O senhor começou a trabalhar com quantos anos?
Comecei a trabalhar com 18 anos, com produtos químicos. Vendia embalagens de porta em São Paulo. Comprei meu primeiro terno com uns 19 anos. Repeti de ano no colegial. Então, comecei a estudar à noite e a trabalhar em empresa têxtil. Em seguida, passei a comprar e vender apartamentos sem dinheiro. Comprava a prazo. Então, tinha de revendê-los até o prazo de entrada do pagamento. Fiz isso umas cem vezes. Depois, fiz a mesma coisa com terrenos, até abrir a Cyrela (na década de 1960).
Qual foi o principal aprendizado dos primeiros trabalhos que você realizou?
Quem não apanha, não evolui. Cheguei a ter úlcera por falta de comida com 19 anos, mais ou menos. Também estudei Direito. Mas nunca gostei do curso.
Se não gosta do Direito, por que resolveu estudar essa graduação?
Um amigo meu fez Direito. Resolvi fazer igual. Tenho diploma, não comprei (risos). Nunca exerci a profissão.
Há algo de que você se arrepende na vida de empresário?
Eu me arrependi de ter iniciado projetos em muitas cidades no Brasil ao mesmo tempo.
Em quantos municípios?
Em 60. Achei que tinha descoberto o país, mas o país me descobriu primeiro (risos).
Por que a aposta deu errado?
Porque não há condições de controlar 220 canteiros de obras ao mesmo tempo. É uma tarefa muito difícil.
E qual o maior orgulho da vida de empresário?
Tenho orgulho de duas coisas. A primeira é trabalhar. O trabalho dignifica o homem. A segunda é fazer o bem, dar fim social ao dinheiro, em vez de usá-lo para fins egoístas. Isso é muito importante. Se morresse hoje, levaria isso para o céu. Ao menos uma coisa fiz no mundo.
Consegui convencer um casal do Sul a doar boa parte para a caridade. Eu me senti bem porque faturei. Se o bem fatura, eu também faturo. Na hora em que você faz o bem, o maior ganhador é você
ELIE HORN
Fundador da Cyrela
Qual é a sua relação com o Rio Grande do Sul?

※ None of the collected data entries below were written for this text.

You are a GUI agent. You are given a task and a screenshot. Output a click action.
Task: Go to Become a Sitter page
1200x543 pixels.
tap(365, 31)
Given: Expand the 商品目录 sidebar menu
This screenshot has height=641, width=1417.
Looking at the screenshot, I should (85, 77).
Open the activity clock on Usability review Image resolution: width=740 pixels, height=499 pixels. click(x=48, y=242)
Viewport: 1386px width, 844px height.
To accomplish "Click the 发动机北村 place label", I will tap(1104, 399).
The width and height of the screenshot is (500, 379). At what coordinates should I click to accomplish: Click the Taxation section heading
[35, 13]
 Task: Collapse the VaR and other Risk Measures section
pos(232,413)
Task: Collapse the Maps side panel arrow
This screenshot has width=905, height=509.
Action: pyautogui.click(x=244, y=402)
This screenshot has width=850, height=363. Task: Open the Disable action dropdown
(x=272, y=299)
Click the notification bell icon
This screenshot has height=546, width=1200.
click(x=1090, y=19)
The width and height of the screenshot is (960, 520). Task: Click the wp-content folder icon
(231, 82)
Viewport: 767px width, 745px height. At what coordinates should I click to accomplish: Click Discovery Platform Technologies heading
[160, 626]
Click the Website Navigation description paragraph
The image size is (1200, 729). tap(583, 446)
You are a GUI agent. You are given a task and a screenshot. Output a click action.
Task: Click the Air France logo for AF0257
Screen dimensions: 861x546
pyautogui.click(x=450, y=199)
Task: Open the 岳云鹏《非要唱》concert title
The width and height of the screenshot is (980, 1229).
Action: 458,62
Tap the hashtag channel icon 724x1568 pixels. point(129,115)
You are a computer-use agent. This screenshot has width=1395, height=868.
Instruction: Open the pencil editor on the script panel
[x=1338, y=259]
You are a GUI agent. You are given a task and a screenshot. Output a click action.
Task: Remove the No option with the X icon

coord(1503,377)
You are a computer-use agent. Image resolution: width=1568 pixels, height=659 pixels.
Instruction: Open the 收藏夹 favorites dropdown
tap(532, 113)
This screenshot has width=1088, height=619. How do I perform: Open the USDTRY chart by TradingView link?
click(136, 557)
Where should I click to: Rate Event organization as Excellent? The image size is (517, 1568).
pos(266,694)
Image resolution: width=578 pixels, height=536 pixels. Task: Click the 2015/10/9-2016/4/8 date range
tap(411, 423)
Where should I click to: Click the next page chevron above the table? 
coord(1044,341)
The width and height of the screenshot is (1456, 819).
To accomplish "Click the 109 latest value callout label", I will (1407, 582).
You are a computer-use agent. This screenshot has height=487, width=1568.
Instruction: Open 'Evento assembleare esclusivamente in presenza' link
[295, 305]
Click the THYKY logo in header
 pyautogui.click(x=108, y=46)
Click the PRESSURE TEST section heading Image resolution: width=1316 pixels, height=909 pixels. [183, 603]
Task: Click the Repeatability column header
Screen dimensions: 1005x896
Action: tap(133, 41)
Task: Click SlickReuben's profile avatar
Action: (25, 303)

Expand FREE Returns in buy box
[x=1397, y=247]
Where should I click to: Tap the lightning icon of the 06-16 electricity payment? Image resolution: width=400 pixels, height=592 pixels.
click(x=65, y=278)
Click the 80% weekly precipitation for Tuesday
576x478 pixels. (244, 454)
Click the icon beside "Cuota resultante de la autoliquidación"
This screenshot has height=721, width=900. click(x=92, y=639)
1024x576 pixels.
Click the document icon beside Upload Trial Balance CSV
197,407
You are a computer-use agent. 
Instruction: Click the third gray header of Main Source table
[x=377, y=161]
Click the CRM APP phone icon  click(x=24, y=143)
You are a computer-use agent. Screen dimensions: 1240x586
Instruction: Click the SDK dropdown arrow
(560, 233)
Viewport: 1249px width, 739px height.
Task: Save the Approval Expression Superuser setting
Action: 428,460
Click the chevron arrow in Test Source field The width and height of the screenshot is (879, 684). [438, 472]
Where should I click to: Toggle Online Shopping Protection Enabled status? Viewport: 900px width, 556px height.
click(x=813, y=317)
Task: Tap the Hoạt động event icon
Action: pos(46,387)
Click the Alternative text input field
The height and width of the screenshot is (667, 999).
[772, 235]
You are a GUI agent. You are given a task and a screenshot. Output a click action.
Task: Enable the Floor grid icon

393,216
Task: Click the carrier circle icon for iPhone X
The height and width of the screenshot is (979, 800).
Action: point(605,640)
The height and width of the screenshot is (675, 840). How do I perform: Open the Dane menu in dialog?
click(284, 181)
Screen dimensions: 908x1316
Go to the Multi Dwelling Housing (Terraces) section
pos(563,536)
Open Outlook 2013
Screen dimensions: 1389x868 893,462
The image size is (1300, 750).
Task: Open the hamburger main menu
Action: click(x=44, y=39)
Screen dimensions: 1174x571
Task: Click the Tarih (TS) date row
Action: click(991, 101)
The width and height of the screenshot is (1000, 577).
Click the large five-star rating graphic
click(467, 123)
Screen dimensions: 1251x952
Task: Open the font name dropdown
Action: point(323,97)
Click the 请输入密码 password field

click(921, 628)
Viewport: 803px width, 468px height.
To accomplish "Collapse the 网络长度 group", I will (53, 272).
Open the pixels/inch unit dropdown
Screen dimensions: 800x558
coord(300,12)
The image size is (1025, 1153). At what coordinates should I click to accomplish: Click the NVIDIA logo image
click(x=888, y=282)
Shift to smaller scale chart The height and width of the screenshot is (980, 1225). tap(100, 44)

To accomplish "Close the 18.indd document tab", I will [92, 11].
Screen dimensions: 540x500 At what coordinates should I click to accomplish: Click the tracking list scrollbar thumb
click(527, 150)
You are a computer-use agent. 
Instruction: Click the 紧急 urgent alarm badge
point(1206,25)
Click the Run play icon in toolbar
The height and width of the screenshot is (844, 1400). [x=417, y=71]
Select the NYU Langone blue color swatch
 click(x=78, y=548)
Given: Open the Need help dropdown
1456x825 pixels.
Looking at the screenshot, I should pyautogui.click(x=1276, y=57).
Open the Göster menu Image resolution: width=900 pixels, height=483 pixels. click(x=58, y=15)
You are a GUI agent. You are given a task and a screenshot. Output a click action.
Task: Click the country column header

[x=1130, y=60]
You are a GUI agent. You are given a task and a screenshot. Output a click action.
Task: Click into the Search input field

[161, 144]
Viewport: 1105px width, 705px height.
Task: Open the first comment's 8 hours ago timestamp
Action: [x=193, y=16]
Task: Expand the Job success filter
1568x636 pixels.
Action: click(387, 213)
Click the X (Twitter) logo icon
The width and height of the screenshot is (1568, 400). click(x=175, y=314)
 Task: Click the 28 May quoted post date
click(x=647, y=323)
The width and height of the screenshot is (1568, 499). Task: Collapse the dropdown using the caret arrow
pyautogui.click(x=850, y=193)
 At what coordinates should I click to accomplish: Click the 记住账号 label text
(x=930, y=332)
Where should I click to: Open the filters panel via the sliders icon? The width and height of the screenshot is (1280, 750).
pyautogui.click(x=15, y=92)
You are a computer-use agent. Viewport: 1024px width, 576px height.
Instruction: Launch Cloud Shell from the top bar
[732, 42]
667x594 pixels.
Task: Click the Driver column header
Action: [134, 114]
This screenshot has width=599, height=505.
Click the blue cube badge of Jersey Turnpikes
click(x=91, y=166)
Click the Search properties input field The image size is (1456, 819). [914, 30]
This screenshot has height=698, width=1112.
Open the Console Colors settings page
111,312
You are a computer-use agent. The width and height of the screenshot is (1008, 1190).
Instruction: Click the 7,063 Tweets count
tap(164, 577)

Faço parte da Comunitas (organização financiada por empresas que incentiva parcerias entre o setor público e o privado). Gosto muito do governador (Eduardo Leite) e do prefeito (de Porto Alegre, Nelson Marchezan). Os dois são muito bons. Convivi uma semana com o governador no ano passado, antes de ser eleito. Vi o Marchezan algumas vezes. No Sul, tenho amigos, como a família Goldsztein. Hoje de manhã, consegui convencer um casal do Sul a doar boa parte para a caridade. Eu me senti bem porque faturei. O bem faturou. Se o bem fatura, eu também faturo. Na hora em que você faz o bem, faz o bem para você, basicamente. O maior ganhador é você. Se ajuda uma criança a não morrer de fome, quem mais ganhou não é ela. É você. Se todos se convencerem disso, o mundo será bem melhor. O egoísmo não leva a nada. Ajudar terceiros é muito fácil quando você está convicto. Alguém com 80 ou 90 anos de idade, vai comprar um carro? Vai. Vai comer? Vai. Vai beber? Vai. Vai pagar uma empregada para fazer alguns serviços? Vai. Porque isso é para sua manutenção. Só que todo mundo esquece sua manutenção eterna. É difícil acreditar nisso. Mas é a pura realidade. O importante é espalhar o bem, para que mais pessoas façam isso. Quanto mais se faz o bem, é melhor para mim, para você e para Deus.
Qual é o peso do mercado gaúcho nas vendas da Cyrela?
De 10% a 20% em valores monetários. Em termos afetivos, o peso é de 90% (risos).